▸ **Obiettivo**
Trascriva testualmente dal brano sul coraggio tutto ciò che va da "Abbiamo bisogno solamente" fino a "assolutamente il coraggio.".

Per una nuova marcia del coraggio, barbara e futurista

Per una nuova marcia del coraggio, barbara e futurista


«Vigliacchi! Vigliacchi! vigliacchi!» scriveva Boccioni nel suo Pittura scultura futuriste (1914), urlando il proprio disprezzo per le abitudini servili degli italiani del tempo. Era profondamente indignato (qualcosa di molto lontano dall’indignazione modaiola di oggi), perché in Italia ci si attardava «nella coltivazione delle muffe del passato» e si aveva «per vigliaccheria, l'odio del nuovo».

Abbiamo bisogno solamente di coraggio. L’Italia manca di coraggio. Gl’Italiani non sono abbastanza coraggiosi (intendo: spiritualmente). É necessaria una cura di coraggio. La storia, la cultura, l’ingegno: bellissime cose (per i vigliacchi) ma non valgono assolutamente il coraggio.

▸ **Dati forniti**
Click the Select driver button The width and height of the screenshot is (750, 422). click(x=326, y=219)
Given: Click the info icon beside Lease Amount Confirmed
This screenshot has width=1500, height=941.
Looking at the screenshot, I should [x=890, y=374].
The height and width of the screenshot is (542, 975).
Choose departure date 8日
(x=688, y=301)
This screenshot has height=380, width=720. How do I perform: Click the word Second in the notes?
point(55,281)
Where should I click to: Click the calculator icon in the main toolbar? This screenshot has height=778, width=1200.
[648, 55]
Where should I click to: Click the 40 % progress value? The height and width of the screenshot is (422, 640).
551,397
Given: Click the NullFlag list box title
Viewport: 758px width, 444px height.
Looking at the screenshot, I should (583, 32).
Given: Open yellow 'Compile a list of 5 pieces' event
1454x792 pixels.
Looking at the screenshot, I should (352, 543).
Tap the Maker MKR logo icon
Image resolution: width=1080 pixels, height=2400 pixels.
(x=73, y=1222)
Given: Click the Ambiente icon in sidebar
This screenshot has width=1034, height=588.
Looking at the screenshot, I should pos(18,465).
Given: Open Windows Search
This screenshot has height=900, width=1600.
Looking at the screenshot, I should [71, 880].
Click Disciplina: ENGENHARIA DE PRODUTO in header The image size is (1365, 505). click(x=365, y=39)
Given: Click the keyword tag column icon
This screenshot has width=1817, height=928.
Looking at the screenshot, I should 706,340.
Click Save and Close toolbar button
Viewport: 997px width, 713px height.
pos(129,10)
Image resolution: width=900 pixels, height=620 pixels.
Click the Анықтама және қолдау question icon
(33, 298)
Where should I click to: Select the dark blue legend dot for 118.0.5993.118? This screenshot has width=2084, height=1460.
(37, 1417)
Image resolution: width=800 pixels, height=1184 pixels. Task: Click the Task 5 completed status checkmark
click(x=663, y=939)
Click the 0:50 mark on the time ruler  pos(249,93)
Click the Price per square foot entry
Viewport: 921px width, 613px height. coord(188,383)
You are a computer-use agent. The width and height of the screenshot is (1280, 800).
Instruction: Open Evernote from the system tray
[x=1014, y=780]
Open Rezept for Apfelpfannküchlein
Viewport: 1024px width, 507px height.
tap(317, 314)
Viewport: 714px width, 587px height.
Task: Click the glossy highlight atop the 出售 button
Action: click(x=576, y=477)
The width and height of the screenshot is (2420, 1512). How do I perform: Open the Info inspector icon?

▸ **Soluzione scritta**
Abbiamo bisogno solamente di coraggio. L’Italia manca di coraggio. Gl’Italiani non sono abbastanza coraggiosi (intendo: spiritualmente). É necessaria una cura di coraggio. La storia, la cultura, l’ingegno: bellissime cose (per i vigliacchi) ma non valgono assolutamente il coraggio.